-- START Input material --

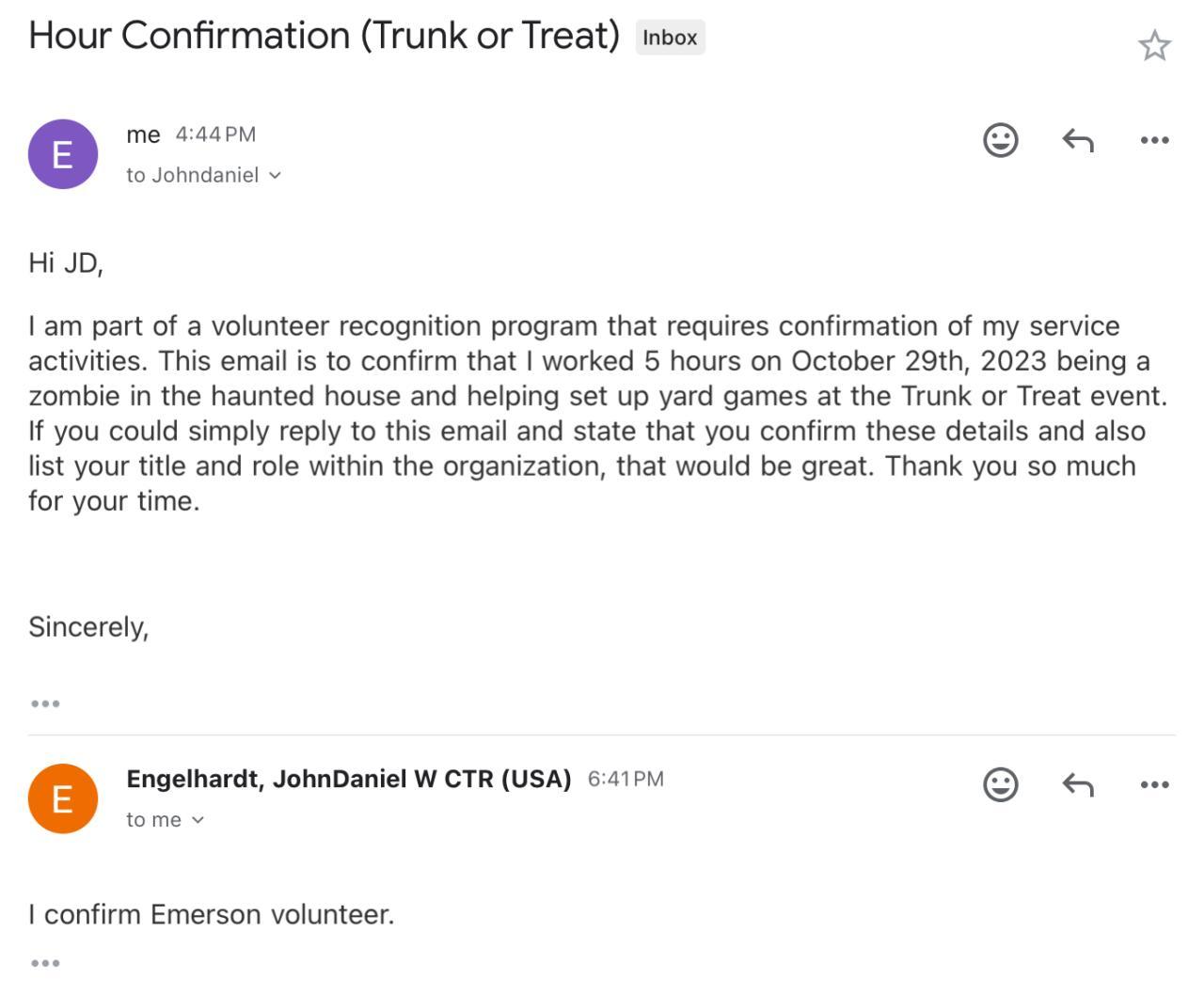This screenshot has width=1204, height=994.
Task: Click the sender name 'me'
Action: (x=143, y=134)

-- END Input material --
-- START Input material --

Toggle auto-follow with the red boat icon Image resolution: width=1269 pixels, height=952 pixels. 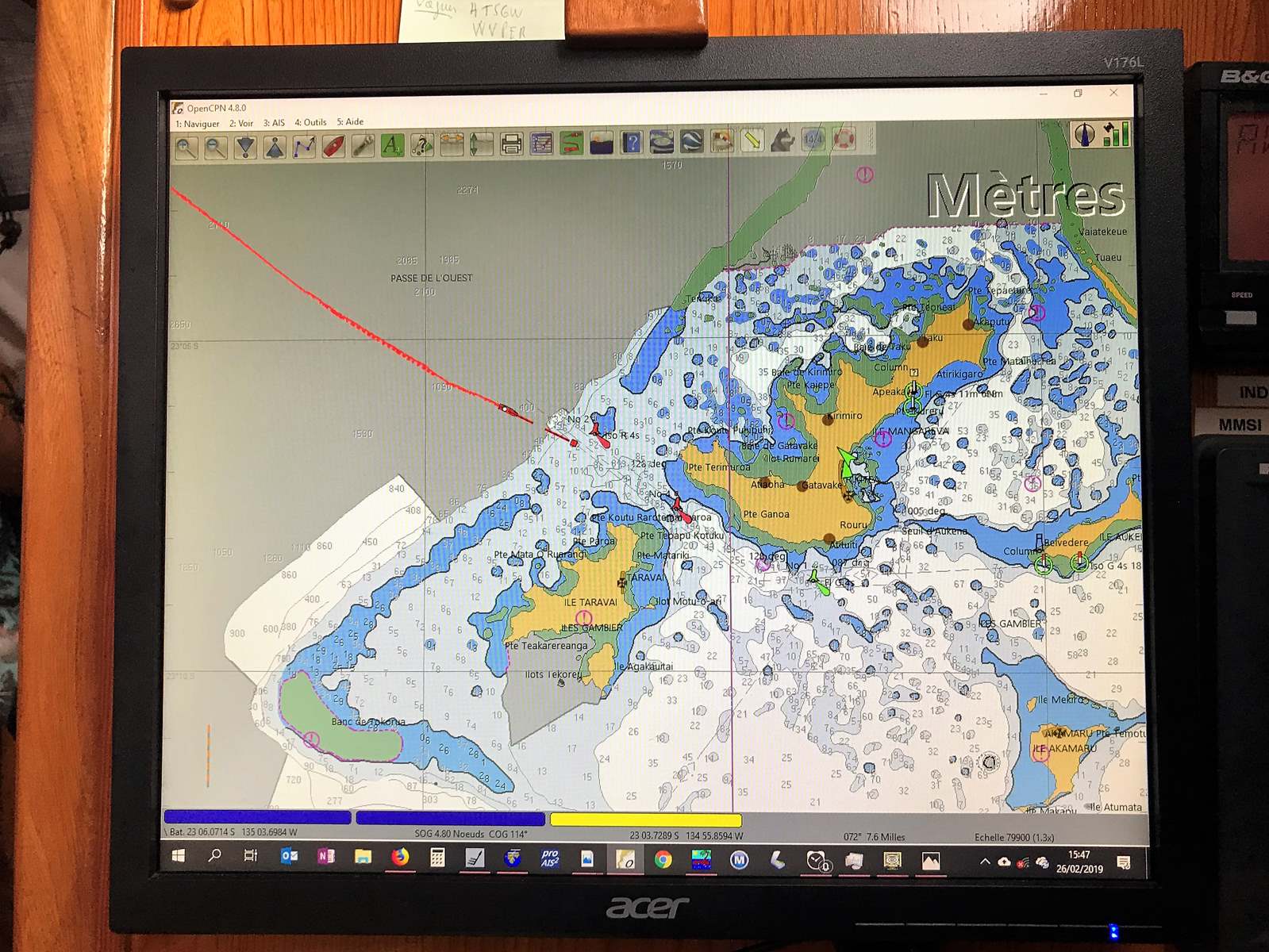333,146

-- END Input material --
-- START Input material --

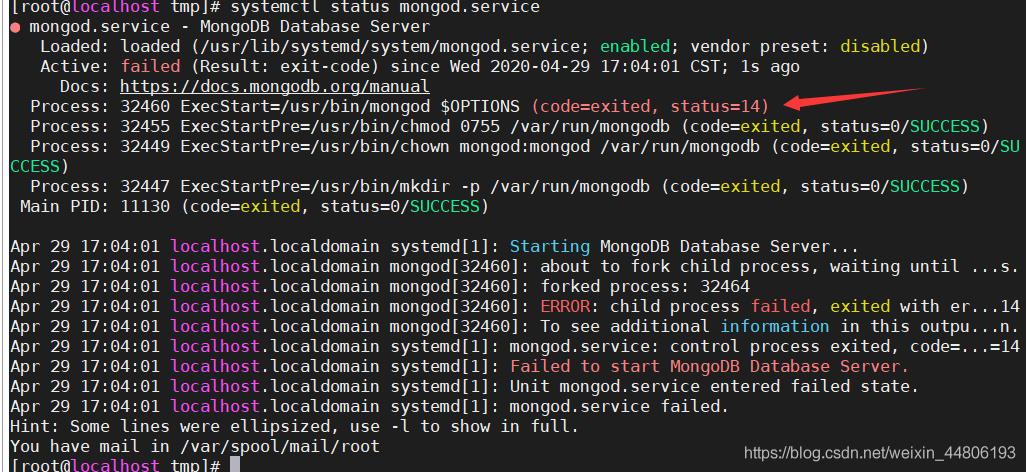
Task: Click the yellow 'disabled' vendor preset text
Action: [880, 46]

-- END Input material --

▸ **Short problem**: Set down the data from the line that contains "This screenshot has width=1204, height=994." through the line that contains "Action: (x=143, y=134)", with both of those lines included. Leave the pictures out of the answer.

▸ **Complete answer**:
This screenshot has width=1204, height=994.
Task: Click the sender name 'me'
Action: (x=143, y=134)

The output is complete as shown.